The first few blocks are needed to set up the directory.

In [None]:
# Load the Drive helper and mount
from google.colab import drive

# This will prompt for authorization.
drive.mount('/content/drive')

Drive already mounted at /content/drive; to attempt to forcibly remount, call drive.mount("/content/drive", force_remount=True).


In [None]:
%cd /content/drive/My Drive/Colab Notebooks/ULI-VarDial2021

/content/drive/My Drive/Colab Notebooks/ULI-VarDial2021


This block loads the data.

In [None]:
import json
import random
from sklearn.feature_extraction.text import TfidfVectorizer
from sklearn.linear_model import SGDClassifier
from sklearn.preprocessing import StandardScaler
from sklearn.model_selection import cross_val_score

# The corpus is stored in a dictionary in json format
# Dictionary format: {category:{language:[list of texts]}}
with open('data.json') as f:
  data = json.load(f)

# Dataset is in the format of a tuple (category, lang, sentence)
dataset = []

for category in data:
  for lang in data[category]:
    for sentence in data[category][lang]:
      dataset.append((category, lang, sentence))

# Sentences are shuffled
random.shuffle(dataset)



We then perform cross-validation on a SVM classifier that is trained to distinguish 'target' from 'non-target' languages.

In [None]:
# Create a vector with all the sentences, and a vector with all the categories

X_train = [sentence for _, _, sentence in dataset]
y_train = [category for category, _, _ in dataset]

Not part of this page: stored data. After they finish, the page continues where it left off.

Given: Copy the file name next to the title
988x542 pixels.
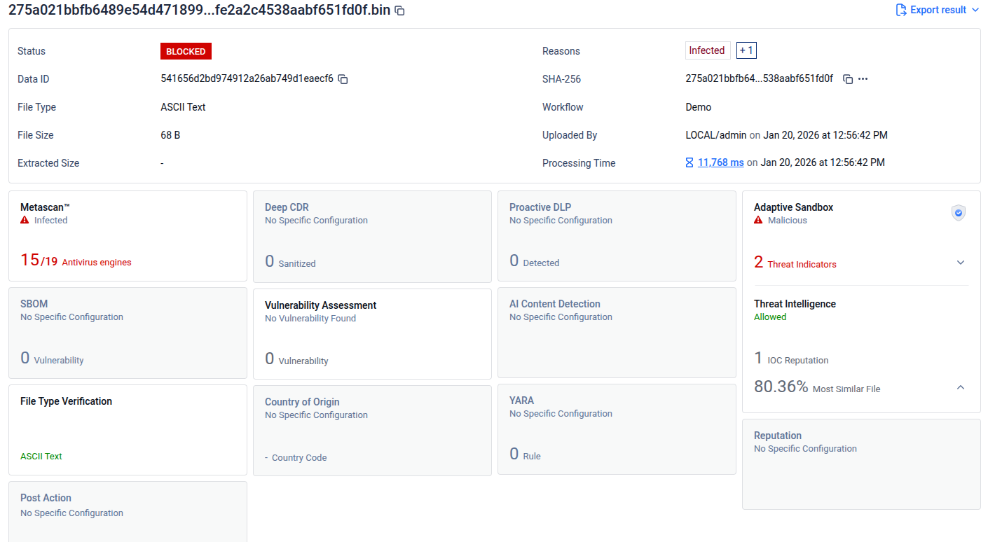Looking at the screenshot, I should pyautogui.click(x=399, y=11).
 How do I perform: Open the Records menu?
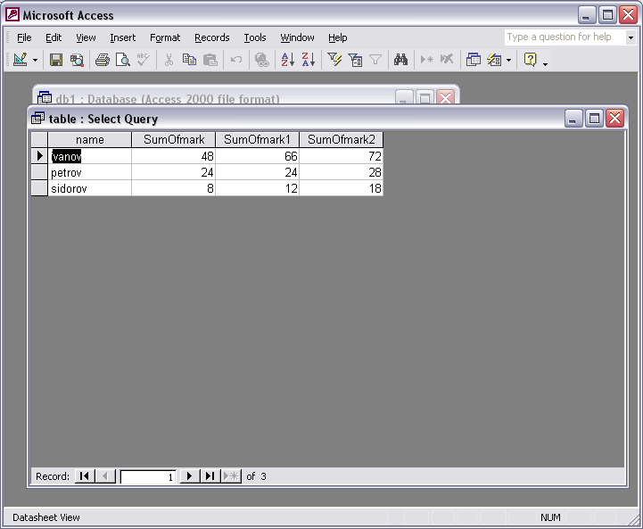211,37
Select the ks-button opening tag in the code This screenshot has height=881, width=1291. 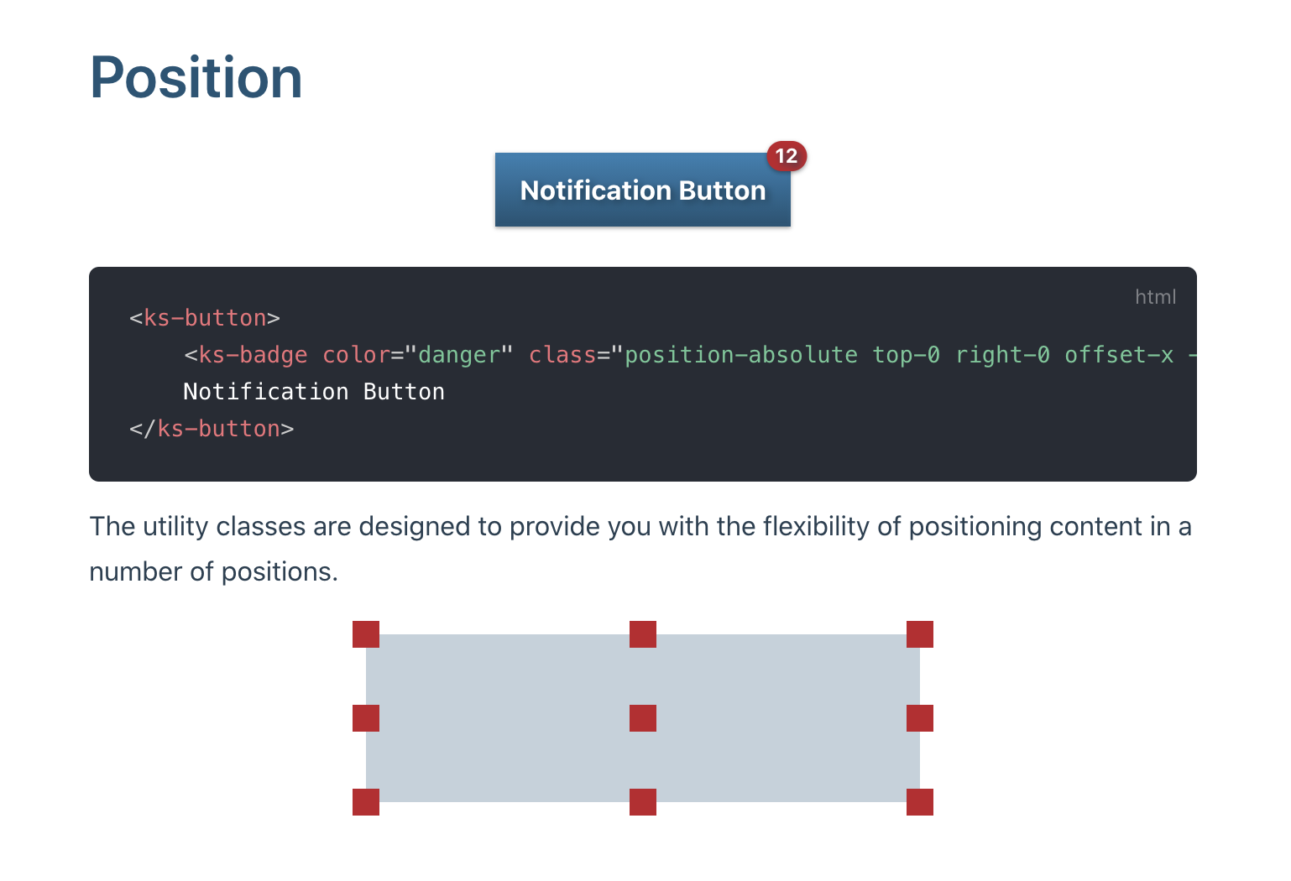(x=206, y=317)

# Train a Support Vector Machine with cross-validation

vectorizer = TfidfVectorizer(analyzer='char_wb', ngram_range=(3,4), max_features=100000)
scaler = StandardScaler(with_mean=False)
X_train = vectorizer.fit_transform(X_train)
X_train = scaler.fit_transform(X_train)
model = SGDClassifier(max_iter=7000)
scores = cross_val_score(model, X_train, y_train, scoring='f1_macro')
print('Results:')
print(scores)




Results:
[0.99536094 0.99527404 0.99538954 0.99539333 0.99531734]